Chicken, Black Bean, and Spinach Enchiladas
adapted from {good life eats}

3 boneless, skinless chicken breasts (cooked and shredded)
1 cup black beans, drained and rinsed
5 ounces baby spinach, chopped
salt and pepper to taste
3/4 cup Monterrey jack cheese, grated (a Mexican blend works great too)
8 large flour tortillas or 12 corn tortillas 
Tomatillo Salsa, recipe follows
Sour Cream Sauce, recipe follows

Spray a 9x13 inch pan with cooking spray.  Set aside.  Preheat oven to 375 degrees.

Combine the chicken, black beans, spinach, salt and pepper in a medium to large bowl.  Stir until ingredients are just combined.  Add the beans and carefully stir in so as to not mash up the beans.

If using corn tortillas, steam them in a tortilla warmer or place them in a damp flour sack cloth and heat in the microwave.

One by one, fill a tortilla with a handful of filling.  About 1/4-1/3 cup depending on what type of tortilla you used.  Sprinkle 1 tablespoon of cheese on top of the filling and roll tortilla up, placing the seam side down in the previously prepared pan.  Repeat until all tortillas have been filled.  Drizzle sour cream sauce on top, followed by the tomatillo salsa.  Cover with foil and bake at 375 degrees for 20-25 minutes.   

Tomatillo Salsa
This tomatillo salsa is simple to prepare and can be served alone with tortilla chips for dipping.

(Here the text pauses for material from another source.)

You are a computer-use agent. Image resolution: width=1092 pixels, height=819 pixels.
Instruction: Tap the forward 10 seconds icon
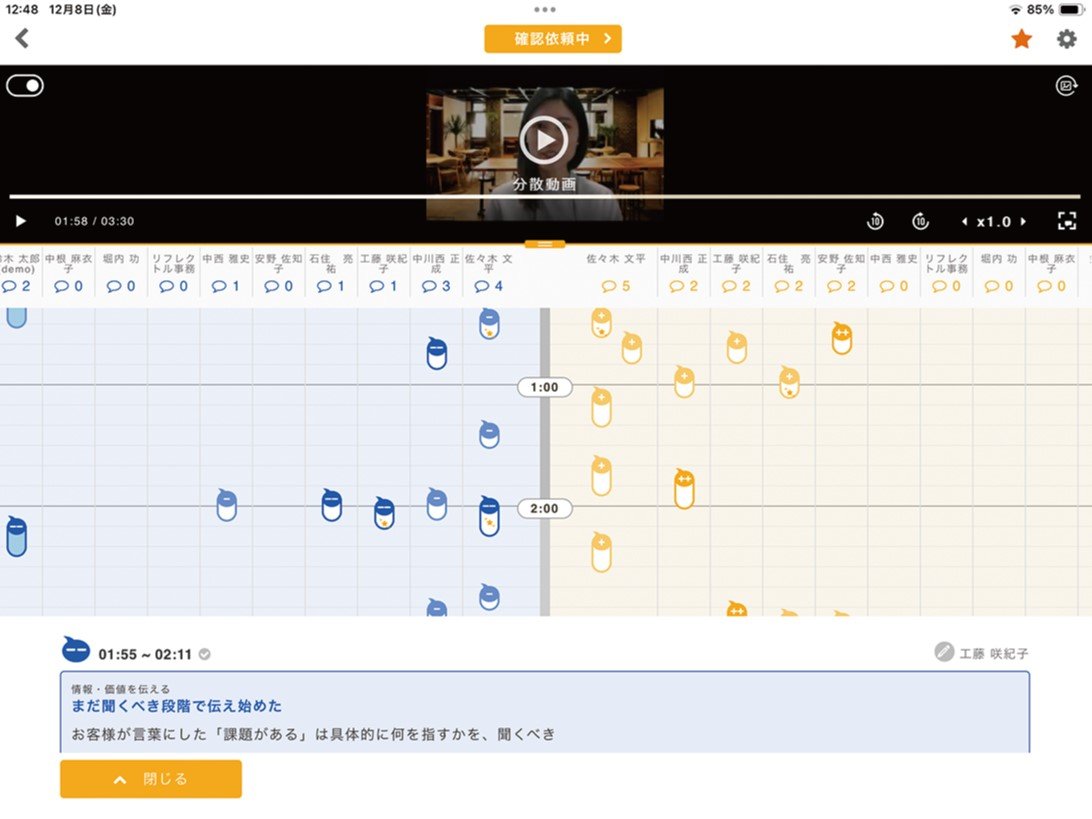[x=921, y=222]
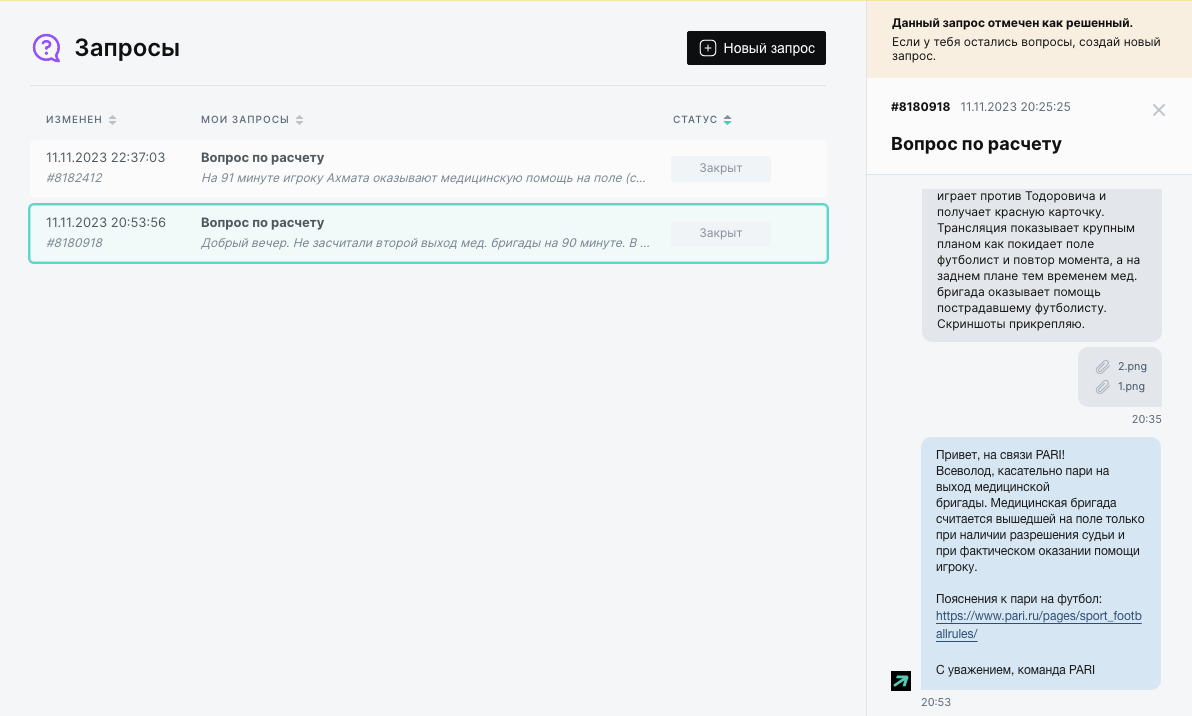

6 tomatillos, husks removed (I buy a can of tomatillos)
1/2-1 jalapeno, remove seeds to adapt heat 
1/4 cup onion, chopped
1/4 cup cilantro leaves, packed
2 cloves garlic
3/4 teaspoon salt
1/4 teaspoon pepper

If using fresh tomatillos, place them in a medium sized sauce pan.  Cover with hot water and bring to a boil.  Simmer for 5 minutes.  Remove tomatillos from water and place in a food processor with remaining ingredients, starting with only half the jalepeno.  Process until smooth.  Test for heat and add the remaining half of the jalepeno if desired.  Set aside.  

Sour Cream Sauce
To save on fat calories, feel free to substitue low-fat sour cream.  However, I would not recommend fat-free sour cream.

2 tablespoons butter
1/4 cup all-purpose flour
1 1/2 cups chicken broth
3/4 cup sour cream
3/4 teaspoon salt
1/4 teaspoon pepper

Melt the butter in a skillet over medium high heat.  Add the flour, whisking until golden and bubbly.  The flour will start to clump, but don't worry, add the chicken broth and whisk until smooth.  Stir in the sour cream, whisking if necessary to remove any lumps.  Simmer until sauce is thickened.  Season with salt and pepper.


{cooks note}
You asked for healthy, I'll give you healthy.  We really enjoy these enchiladas.  They are packed with fiber, iron and calcium.  I do not use the jalepeno for a few reasons.  I am nursing and I didn't think my boys would like the heat too much.  It turns out great if you want to leave it out.  Since I had leftover spinach I decided to make a green salad using spinach, romaine, carrots, tomato, avacado and cucumber.  Great way to use it up if you are trying to think of what to do with it.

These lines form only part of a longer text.